Benign Multiple Sclerosis—Recognition as a Defined Clinical Subtype
Mahsa Mohajery1, Anjali Kumar1, Saud Sadiq1
1Tisch Multiple Sclerosis Research Center of New York
Objective:

To study a subset of multiple sclerosis (MS) patients with long-term clinically benign disease course.

Background:
Current understanding is that  leaving MS untreated or providing minimal treatment can lead to long-term disability. However, aggressive treatment strategy for MS does carry potential risks of immunosuppression and may not be essential for every patient. In this study, we analyze data from individuals diagnosed with clinically definite MS for a minimum of 20 years to better define the clinical entity of  benign MS (BMS). 
Design/Methods:
In this retrospective cohort study we assessed clinical records from 1,520 consecutive patients under the care of a single neurologist at the Tisch MSRCNY. Patients were selected based on the following criteria to designate a benign disease course : disease duration of at least 20 years with no clinical relapses, an EDSS score after at least 20 years of disease duration of less than 3, and stable MRI findings.

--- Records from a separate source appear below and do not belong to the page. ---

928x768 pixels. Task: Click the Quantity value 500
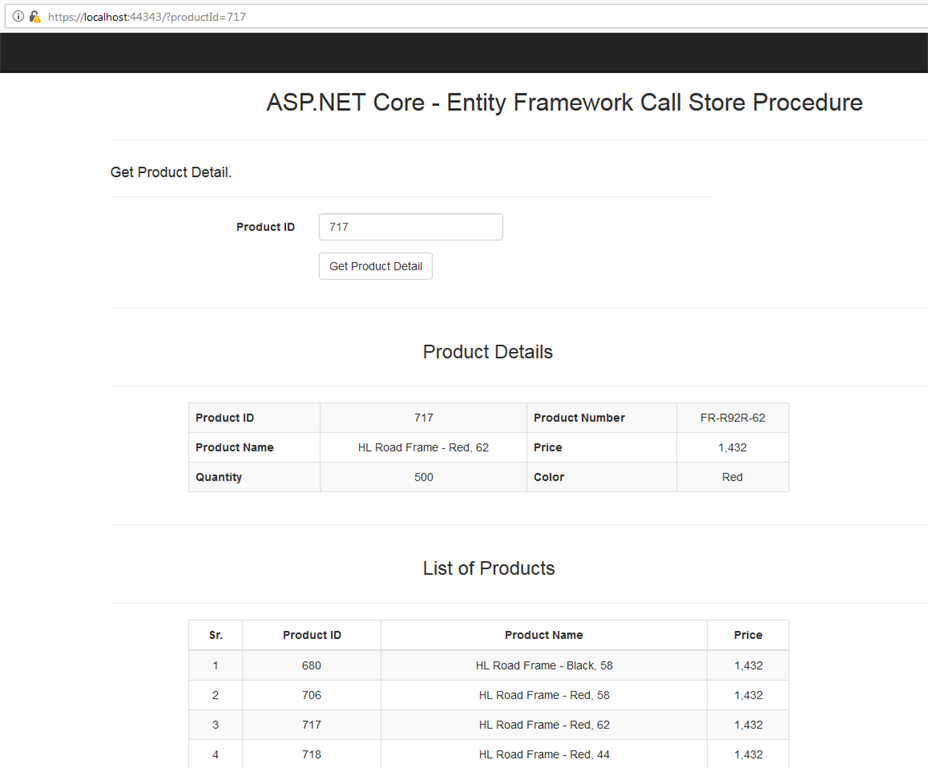423,478
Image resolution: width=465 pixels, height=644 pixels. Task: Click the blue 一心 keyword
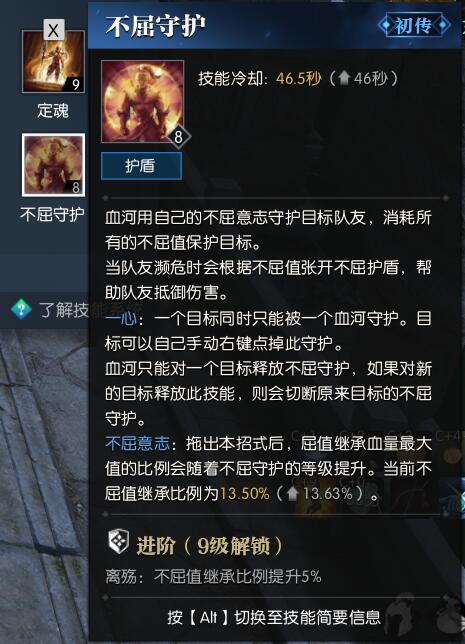pyautogui.click(x=121, y=318)
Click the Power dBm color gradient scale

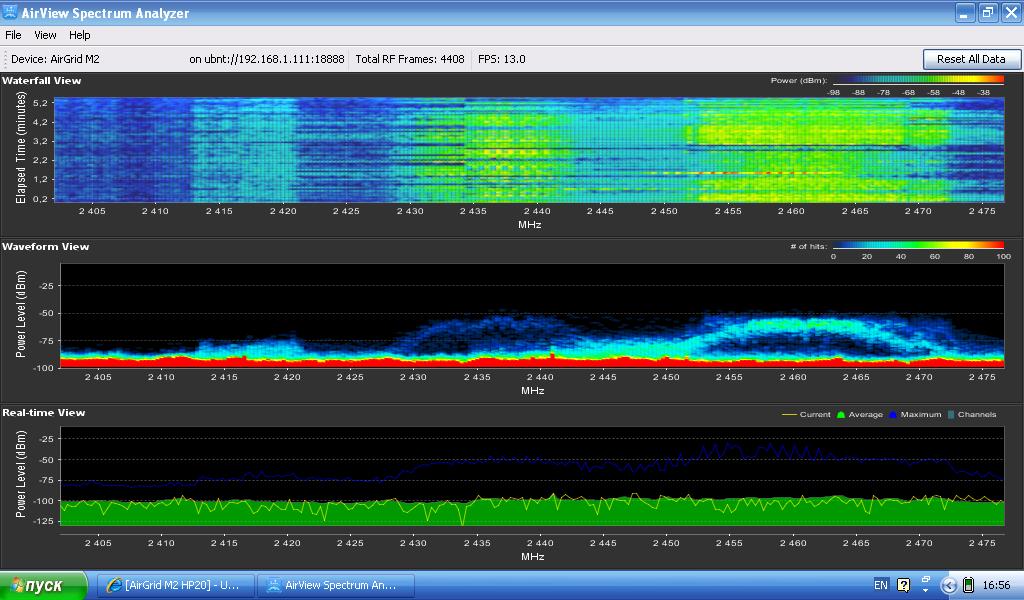tap(917, 80)
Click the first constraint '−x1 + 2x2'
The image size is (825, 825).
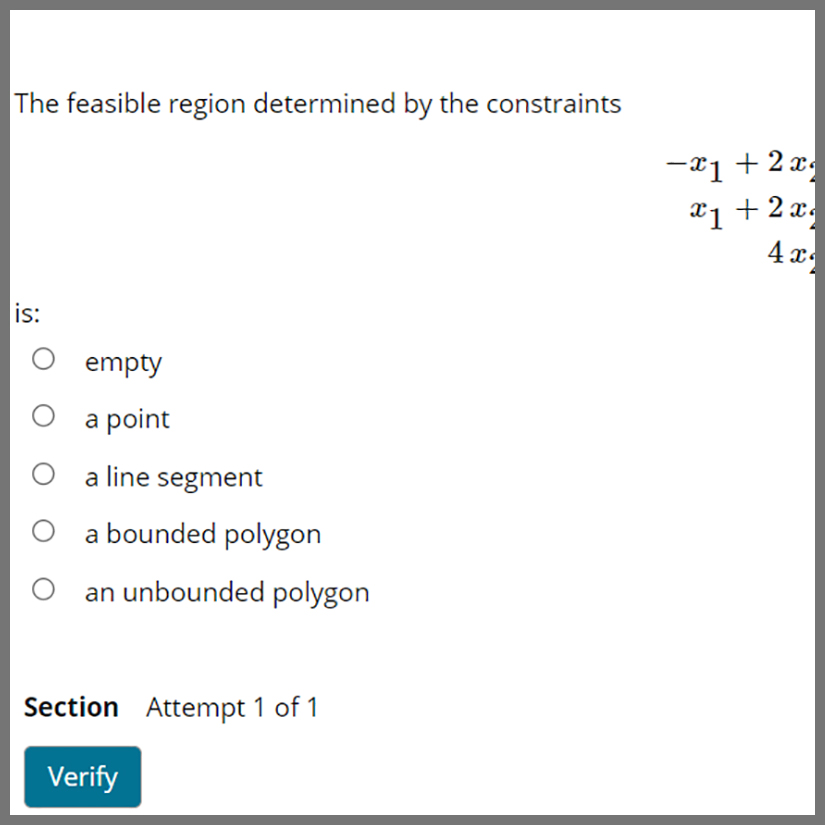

All patients either received no treatment or were treated with a single usually low efficacy disease-modifying therapy (DMT).  All patients met the definition of clinically definite MS.  

Results:

Of the total patient population, 265 met the criteria for BMS (17.4%). Of these BMS patients, 211 were female (79.6%) and 54 were male (20.4%). Approximately 62.6% were treated with a single disease-modifying medication. The average age at disease onset was 33.7, and the average duration of disease was 22.6 years.  None of the BMS patients had significant cognitive impairment, cerebellar dysfunction or spasticity at disease onset.

Conclusions:
Recently the trend has been to treat all RRMS patients aggressively in order to minimize future  disability. This study emphasizes that BMS should be considered as an entity in a subgroup of MS patients . It also emphasizes that therapeutic decisions should be individual patient based and not generalized and pre-determined.